Mark Stevens, author "King Icahn": Don't forget - he is an owner of the company, a major owner. It's his company and the other big shareholders. He owns 15% of the company so he has a right to say I don't like the way this place is being run. We have to balance it, we have to understand that. When you have a great company, public company because you can't do it to a public company, when you have a great company where the management is interested in business and really growing it, loves its employees, takes care of them Carl can't get in.

Brean: But the door was open for him here. 

Mark Stevens, author "King Icahn": Yeah because it's broken. 

Stevens explained why Icahn thought the Fuji Film deal was bad. The deal contained what Stevens called "unaudited financial statements." 

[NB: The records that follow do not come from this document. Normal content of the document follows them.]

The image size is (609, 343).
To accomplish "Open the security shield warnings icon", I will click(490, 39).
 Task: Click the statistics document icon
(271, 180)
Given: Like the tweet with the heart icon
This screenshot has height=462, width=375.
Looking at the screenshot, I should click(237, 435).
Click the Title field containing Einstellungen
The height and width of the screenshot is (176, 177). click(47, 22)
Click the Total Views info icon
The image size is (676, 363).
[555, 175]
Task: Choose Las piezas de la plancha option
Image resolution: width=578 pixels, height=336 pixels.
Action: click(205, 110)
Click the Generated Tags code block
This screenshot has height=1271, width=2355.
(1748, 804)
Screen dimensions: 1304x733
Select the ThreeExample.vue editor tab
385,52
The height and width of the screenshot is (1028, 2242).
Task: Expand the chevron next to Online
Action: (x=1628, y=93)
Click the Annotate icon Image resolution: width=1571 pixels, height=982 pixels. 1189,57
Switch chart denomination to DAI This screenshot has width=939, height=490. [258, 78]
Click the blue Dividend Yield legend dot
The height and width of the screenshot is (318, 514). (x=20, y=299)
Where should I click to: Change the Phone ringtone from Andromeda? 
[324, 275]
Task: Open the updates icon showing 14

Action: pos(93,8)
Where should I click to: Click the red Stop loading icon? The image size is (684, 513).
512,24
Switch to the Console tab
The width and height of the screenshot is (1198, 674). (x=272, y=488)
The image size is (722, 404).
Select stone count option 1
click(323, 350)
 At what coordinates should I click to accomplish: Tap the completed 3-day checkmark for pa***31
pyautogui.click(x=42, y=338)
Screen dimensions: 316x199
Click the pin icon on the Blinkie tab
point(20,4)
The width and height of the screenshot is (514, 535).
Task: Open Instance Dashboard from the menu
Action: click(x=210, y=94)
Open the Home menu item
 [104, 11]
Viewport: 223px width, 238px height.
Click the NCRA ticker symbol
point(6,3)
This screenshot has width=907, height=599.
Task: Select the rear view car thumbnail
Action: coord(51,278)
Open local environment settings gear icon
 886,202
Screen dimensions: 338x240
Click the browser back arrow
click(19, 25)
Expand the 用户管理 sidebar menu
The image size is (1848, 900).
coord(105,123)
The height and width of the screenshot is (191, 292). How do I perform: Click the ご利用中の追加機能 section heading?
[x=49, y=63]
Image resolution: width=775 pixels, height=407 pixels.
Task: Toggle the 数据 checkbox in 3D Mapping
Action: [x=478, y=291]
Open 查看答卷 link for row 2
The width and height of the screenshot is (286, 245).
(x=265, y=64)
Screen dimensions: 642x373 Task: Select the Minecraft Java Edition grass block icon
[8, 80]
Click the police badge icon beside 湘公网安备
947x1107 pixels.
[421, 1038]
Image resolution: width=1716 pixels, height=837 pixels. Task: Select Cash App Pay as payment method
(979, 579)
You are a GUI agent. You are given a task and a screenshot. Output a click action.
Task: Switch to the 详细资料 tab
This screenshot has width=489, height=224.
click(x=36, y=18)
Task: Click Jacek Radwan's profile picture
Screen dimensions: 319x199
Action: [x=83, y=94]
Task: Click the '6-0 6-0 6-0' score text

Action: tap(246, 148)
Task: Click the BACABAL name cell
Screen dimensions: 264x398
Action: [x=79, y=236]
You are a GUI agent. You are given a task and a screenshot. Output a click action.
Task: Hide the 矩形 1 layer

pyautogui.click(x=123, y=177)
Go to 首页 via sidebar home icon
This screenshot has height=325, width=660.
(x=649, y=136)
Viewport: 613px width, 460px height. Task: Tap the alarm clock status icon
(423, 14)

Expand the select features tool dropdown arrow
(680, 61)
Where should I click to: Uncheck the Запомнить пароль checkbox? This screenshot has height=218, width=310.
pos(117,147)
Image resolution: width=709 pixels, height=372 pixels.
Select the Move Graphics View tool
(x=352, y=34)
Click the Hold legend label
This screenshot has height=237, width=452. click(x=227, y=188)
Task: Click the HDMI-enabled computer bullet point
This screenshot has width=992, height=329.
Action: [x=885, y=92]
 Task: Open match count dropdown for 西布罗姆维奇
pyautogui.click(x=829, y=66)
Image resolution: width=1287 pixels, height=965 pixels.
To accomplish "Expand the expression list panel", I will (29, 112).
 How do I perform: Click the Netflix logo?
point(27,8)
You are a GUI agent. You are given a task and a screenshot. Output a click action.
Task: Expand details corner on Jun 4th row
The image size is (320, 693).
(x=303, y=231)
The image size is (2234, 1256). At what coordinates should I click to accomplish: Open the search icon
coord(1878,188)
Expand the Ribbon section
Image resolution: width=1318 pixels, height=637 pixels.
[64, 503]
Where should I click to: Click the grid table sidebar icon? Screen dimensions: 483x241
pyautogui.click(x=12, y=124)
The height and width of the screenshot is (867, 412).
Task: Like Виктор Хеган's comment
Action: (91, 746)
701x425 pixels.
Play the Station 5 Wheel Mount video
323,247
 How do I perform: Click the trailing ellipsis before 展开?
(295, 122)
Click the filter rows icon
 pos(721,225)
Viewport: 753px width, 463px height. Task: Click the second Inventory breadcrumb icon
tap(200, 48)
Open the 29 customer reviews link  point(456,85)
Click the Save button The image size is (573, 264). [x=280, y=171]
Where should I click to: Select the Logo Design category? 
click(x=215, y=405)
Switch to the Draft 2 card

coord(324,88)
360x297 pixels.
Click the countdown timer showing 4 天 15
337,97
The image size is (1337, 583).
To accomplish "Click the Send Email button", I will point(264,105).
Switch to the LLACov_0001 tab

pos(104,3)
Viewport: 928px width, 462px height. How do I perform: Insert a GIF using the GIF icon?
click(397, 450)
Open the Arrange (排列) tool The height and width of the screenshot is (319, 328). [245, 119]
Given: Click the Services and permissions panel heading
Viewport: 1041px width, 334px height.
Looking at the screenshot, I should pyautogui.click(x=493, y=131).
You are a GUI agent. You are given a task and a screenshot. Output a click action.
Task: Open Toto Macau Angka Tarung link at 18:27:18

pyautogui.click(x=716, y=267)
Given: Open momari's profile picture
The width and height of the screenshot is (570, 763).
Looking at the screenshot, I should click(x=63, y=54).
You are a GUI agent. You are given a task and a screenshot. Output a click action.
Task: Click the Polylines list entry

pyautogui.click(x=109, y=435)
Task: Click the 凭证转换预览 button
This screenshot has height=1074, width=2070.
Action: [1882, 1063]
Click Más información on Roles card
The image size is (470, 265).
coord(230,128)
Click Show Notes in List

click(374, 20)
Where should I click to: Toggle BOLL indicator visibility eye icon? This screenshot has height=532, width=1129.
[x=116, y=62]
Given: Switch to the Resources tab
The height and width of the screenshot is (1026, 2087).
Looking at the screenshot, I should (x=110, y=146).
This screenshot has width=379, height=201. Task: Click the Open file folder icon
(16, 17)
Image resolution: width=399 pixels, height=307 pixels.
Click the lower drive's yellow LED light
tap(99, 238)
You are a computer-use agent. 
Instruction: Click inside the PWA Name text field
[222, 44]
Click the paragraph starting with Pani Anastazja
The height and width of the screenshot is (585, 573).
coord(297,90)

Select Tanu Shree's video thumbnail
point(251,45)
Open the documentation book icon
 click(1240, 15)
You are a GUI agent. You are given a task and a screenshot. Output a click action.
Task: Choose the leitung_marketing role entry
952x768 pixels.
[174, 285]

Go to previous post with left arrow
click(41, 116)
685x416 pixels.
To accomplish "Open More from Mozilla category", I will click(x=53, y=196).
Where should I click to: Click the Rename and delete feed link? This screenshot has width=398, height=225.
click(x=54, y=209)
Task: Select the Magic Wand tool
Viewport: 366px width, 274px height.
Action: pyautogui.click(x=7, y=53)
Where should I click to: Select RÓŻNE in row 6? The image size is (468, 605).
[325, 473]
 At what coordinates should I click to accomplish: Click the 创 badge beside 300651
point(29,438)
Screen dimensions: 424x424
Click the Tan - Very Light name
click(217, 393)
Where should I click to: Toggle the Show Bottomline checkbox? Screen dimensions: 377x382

Mark Stevens, author "King Icahn": If someone was going to buy your house and promised that they would buy your house and would pay you a thousand dollars a month for X number of years, but you didn't even know how much money they have and they wouldn't show you their bank records, would you sell them the house?

Stevens says Icahn was a philosophy major at Princeton and won the "senior thesis" which is like being the valedictorian. Stevens encountered the philosophy when talking to Icahn for the book. 

Mark Stevens, author "King Icahn": He just doesn't care about any of them. None. He once told me "I don't like the word 'fair.' Why should a person be fair?"

Mark Stevens, author "King Icahn": He's dangerous mostly to senior managers, CEO types who take their jobs as just an excuse to live high and not manage their companies well.